Task directions → Could you set down exactly the lines in the records below between the line holding "Click the plus icon to add track" and the line holding "View population 13", inclusive?

Records for processing →
------------------------------------------------------------------------
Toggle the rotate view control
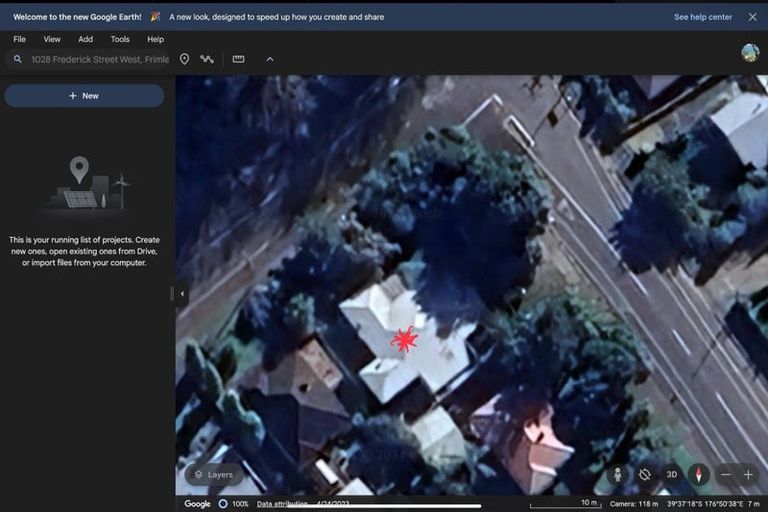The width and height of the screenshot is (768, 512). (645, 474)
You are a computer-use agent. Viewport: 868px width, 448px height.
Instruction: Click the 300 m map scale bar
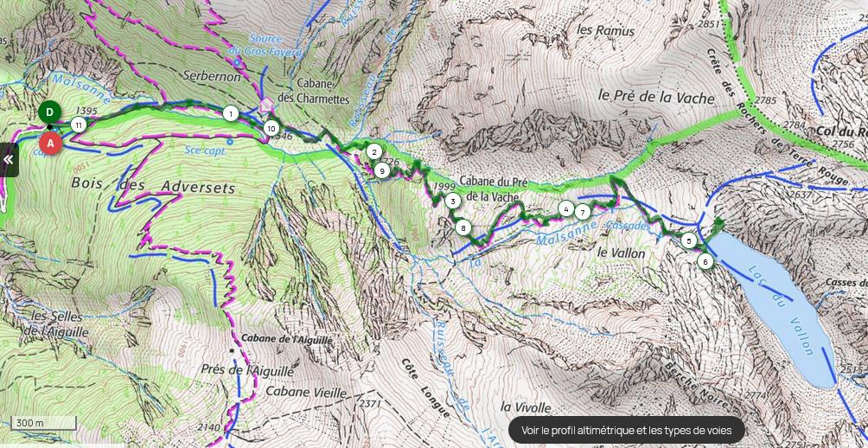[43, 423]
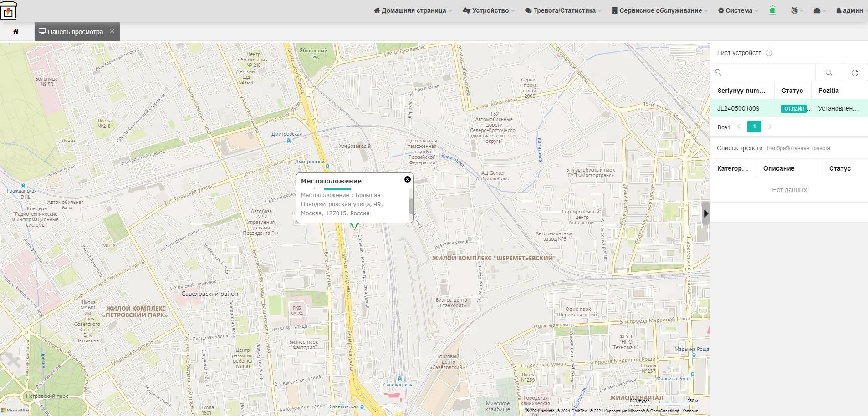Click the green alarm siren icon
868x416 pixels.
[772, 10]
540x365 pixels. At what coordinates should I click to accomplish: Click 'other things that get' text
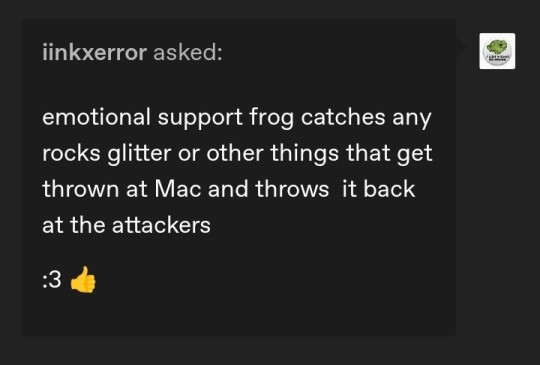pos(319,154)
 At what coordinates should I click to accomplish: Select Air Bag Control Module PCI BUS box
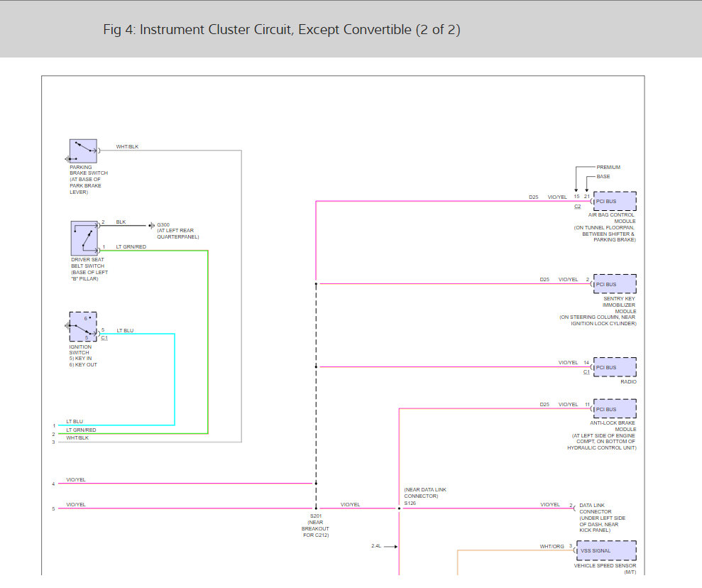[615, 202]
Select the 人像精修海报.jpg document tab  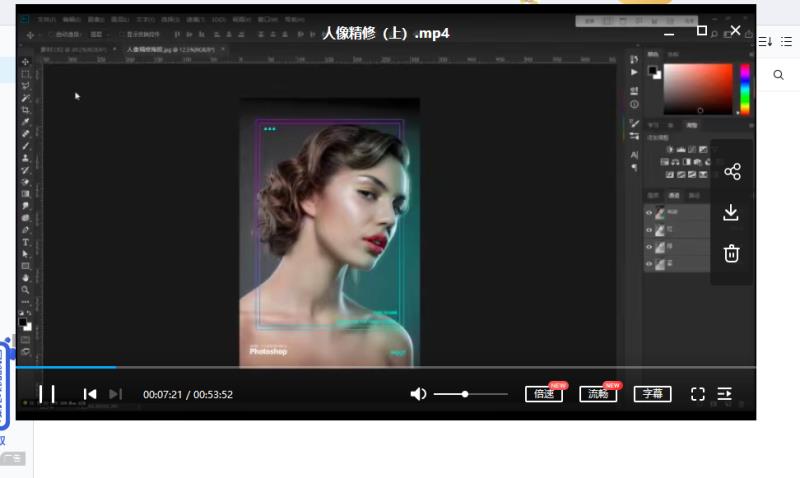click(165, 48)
------------------------------------------------------------------------
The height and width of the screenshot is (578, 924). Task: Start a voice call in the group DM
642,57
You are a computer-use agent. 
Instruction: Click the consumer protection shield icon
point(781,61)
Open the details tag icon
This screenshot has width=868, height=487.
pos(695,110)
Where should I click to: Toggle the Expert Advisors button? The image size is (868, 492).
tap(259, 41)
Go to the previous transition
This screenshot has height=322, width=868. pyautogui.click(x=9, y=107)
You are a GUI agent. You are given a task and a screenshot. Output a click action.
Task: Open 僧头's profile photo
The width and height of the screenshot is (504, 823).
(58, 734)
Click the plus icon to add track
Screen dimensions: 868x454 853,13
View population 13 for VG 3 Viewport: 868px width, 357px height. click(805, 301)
------------------------------------------------------------------------
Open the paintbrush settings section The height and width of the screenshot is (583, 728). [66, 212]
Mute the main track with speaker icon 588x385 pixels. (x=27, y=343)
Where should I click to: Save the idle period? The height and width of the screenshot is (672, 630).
------------------------------------------------------------------------
Solution for this problem →
Click the plus icon to add track
Screen dimensions: 868x454 853,13
View population 13 for VG 3 Viewport: 868px width, 357px height. click(805, 301)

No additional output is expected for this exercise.